There’s a kind of hush all over the world
posted in Alaska, Weather |
It snowed today.
Oh, we’ve already had “snow”, some quick flurries of big, fat flakes drifting down, but today was a real snow.
In the dim early morning light, the dotter and I went out to check the chickens. It was foggy–or so I thought–hazy, gray draping the trees, the neighboring houses. But as we were traipsing across the back yard to the coops, the dotter claimed it was snow. I scoffed, and then heard–oh so faintly–tiny patters of microscopic snow flakes spitting onto the grass, onto my jacket. Still, it was nothing like the four inches we had been promised, so I shrugged it off, and we went back inside.
Half an hour later, as we headed off to the dotter’s school bus stop, it was truly snowing. The dotter happily trailed a bamboo twig from the porch behind her as we walked, leaving a line of boot prints and a black skein where the bamboo touched the ground. We stopped at the mailbox and pulled out a small pile of mail (including–woot!–an envelope of hollyhock seeds from Kate at High Altitude Gardening, woohoo!), I tucked it into my arms, and we crossed the street to wait on the corner.
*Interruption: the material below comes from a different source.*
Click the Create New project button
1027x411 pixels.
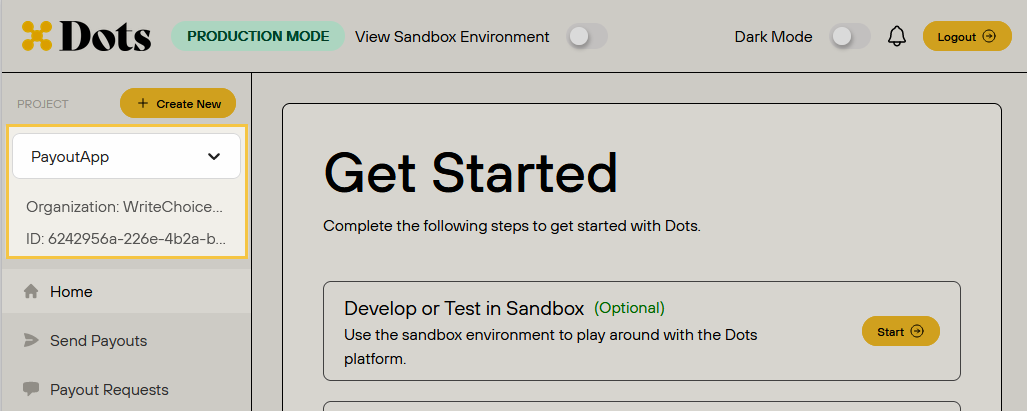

Almost immediately, the nooks and crannies in my elbow, and the layers of the small pile of mail, began being loaded with lacy, puffy flakes. Flakes gathered on the dotter’s backpack, on my arms, on my hat. The dotter, delighted, used a finger to collect snow and hold it to her mouth; I joined her by scraping small mounds onto my own fingers and feeding them to her.
When I returned to the house, it was still snowing.
An hour later, I stopped out onto the kitchen porch to take a break, and was struck by the silence.
We live in suburbia. The national media calls it a “rural town”, but to those of us who live here, it’s suburbs. Oh, we’re not right outside Big City, but we are a “bedroom community” for Big City, and it’s built like all those fancy-schmancy new suburbs in California or Arizona or Texas…it’s just older. Lots of one-acre lots, lots of strip malls, no real town center (unlike Small Town, in between Suburban Alaska and Big City, which does have a town center). Anyway, there’s almost always a hum of traffic as a background noise; not a lot, mind you, but it’s there.
This morning, though, it was utterly silent. Muffled. Quiet. You could hear the snow falling on the leaves still remaining on the trees, pattering them gently, but the acoustics of the snow seemed to have put a lid on the traffic sounds.
It was hushed. And beautiful.
Of course, even though it’s Alaska, we haven’t hit “winter” yet, so the temperature hovered around freezing all day and the snow, while accumulating, was also melting. When the snowfall ended, the melting took over. What was probably six inches of snow quickly melted down to three.
When the dotter returned home, I postponed doing homework for a chance to get out into the back yard to throw snowballs at each other and built a small snowman.
The first snowfall of winter is always magical.